Task directions =
Quote only the lines from the top of the listing below down to and including the line with "Select the ΔPercentage".

-=-=-

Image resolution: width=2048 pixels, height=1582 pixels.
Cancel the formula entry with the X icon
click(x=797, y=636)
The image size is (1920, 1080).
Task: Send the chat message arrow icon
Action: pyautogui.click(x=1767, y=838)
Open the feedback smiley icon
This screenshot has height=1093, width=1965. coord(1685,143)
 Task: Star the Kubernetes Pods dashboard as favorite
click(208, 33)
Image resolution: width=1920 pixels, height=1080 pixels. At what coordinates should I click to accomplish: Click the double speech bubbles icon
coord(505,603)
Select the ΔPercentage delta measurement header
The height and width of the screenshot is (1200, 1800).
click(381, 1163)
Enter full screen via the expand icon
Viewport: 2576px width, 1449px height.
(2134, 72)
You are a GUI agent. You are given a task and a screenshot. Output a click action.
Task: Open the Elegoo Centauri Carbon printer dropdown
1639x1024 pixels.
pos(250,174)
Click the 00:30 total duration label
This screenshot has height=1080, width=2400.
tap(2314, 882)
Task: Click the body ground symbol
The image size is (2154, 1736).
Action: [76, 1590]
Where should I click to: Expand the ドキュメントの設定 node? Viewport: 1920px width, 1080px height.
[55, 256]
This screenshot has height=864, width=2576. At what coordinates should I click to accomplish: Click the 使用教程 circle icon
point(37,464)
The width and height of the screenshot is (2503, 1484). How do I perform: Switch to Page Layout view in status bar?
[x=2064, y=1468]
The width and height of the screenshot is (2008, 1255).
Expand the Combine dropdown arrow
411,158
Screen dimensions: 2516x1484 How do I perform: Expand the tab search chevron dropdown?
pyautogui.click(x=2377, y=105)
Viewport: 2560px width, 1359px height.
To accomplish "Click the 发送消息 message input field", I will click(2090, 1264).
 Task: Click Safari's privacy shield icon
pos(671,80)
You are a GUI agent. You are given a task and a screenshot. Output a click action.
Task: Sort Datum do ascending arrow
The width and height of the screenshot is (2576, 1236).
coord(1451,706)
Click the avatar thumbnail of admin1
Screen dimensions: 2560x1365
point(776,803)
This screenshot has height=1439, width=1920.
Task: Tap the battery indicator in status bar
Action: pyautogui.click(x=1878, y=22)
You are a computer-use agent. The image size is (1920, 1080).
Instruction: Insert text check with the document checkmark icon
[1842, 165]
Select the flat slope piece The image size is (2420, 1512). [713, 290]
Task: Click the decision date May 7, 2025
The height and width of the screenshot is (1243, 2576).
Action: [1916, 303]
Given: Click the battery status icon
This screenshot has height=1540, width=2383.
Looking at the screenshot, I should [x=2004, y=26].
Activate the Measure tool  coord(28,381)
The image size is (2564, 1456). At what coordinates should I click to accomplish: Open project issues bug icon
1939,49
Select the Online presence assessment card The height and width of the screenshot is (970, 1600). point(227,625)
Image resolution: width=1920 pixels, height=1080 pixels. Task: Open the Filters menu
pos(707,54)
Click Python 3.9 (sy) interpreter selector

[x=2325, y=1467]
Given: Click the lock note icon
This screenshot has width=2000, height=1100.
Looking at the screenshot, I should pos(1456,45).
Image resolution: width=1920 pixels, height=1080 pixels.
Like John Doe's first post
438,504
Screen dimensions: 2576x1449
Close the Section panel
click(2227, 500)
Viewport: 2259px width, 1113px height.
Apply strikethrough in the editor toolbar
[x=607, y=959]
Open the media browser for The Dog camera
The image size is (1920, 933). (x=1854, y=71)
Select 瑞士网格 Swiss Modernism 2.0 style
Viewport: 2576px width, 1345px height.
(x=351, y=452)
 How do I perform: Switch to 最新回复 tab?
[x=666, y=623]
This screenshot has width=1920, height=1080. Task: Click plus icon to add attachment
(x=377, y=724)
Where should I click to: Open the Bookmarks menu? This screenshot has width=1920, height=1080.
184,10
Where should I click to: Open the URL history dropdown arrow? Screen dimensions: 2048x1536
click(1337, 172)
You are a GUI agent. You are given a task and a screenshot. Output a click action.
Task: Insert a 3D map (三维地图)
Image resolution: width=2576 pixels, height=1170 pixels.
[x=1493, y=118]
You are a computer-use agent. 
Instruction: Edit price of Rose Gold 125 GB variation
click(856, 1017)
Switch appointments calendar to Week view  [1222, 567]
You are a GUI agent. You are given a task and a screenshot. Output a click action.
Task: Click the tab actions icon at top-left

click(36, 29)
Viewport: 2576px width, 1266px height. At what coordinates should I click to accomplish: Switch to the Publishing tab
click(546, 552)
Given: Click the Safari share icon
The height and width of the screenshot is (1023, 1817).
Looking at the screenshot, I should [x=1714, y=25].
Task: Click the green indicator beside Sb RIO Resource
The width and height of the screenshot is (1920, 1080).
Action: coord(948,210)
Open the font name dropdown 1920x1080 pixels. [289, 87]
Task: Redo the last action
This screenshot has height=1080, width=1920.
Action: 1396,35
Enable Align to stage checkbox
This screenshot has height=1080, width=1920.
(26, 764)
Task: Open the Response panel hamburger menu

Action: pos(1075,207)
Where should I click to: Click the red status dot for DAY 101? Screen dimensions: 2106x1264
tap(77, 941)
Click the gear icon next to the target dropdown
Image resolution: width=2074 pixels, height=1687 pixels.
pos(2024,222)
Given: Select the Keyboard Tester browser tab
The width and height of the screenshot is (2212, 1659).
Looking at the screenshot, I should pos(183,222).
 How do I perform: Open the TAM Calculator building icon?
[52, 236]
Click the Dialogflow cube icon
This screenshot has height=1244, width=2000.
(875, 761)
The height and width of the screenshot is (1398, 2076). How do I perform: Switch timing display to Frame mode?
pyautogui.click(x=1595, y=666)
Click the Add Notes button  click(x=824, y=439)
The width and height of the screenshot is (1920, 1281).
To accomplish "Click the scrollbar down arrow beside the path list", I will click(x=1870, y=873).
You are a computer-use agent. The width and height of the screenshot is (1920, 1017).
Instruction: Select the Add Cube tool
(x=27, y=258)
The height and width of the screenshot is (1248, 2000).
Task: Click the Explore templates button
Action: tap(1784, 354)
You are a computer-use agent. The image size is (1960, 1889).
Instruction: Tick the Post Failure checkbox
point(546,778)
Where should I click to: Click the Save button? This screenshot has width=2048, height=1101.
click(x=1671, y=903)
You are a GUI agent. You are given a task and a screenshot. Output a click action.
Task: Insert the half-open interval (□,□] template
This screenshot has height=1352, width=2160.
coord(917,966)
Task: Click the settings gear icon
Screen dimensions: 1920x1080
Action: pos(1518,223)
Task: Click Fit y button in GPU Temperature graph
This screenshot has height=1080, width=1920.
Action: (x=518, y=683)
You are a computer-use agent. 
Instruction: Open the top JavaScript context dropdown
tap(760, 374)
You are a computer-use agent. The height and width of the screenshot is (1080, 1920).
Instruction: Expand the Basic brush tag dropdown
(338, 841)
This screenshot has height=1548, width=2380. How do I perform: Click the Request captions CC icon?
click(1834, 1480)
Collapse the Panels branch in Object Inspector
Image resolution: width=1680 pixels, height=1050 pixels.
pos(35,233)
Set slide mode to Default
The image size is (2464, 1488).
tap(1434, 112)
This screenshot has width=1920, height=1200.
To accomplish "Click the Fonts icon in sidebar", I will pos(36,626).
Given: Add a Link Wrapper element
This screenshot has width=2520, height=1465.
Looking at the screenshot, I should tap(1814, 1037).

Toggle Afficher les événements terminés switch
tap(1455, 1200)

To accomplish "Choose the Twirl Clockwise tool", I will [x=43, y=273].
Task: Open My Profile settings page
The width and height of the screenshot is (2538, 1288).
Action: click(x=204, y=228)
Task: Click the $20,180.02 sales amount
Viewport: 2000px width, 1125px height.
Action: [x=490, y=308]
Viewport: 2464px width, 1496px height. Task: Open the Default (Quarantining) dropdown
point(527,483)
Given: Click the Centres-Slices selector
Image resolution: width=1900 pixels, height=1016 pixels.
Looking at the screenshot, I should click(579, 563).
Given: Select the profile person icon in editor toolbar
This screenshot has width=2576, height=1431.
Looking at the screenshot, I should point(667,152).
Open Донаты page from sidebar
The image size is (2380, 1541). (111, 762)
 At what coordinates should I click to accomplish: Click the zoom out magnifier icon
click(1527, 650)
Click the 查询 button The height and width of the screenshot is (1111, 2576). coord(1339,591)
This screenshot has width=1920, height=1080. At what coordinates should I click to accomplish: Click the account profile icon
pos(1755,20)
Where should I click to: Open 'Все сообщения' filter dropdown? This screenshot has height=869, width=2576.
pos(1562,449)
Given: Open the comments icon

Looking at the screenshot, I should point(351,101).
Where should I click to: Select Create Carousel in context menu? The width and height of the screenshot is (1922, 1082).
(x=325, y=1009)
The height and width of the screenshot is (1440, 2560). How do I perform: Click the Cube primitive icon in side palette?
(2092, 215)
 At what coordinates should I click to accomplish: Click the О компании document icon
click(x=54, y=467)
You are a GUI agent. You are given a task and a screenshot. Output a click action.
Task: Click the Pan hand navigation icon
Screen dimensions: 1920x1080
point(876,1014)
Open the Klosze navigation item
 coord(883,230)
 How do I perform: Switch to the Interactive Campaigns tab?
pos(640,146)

-=-=-

Exercise result =
Image resolution: width=2048 pixels, height=1582 pixels.
Cancel the formula entry with the X icon
click(x=797, y=636)
The image size is (1920, 1080).
Task: Send the chat message arrow icon
Action: pyautogui.click(x=1767, y=838)
Open the feedback smiley icon
This screenshot has height=1093, width=1965. coord(1685,143)
 Task: Star the Kubernetes Pods dashboard as favorite
click(208, 33)
Image resolution: width=1920 pixels, height=1080 pixels. At what coordinates should I click to accomplish: Click the double speech bubbles icon
coord(505,603)
Select the ΔPercentage delta measurement header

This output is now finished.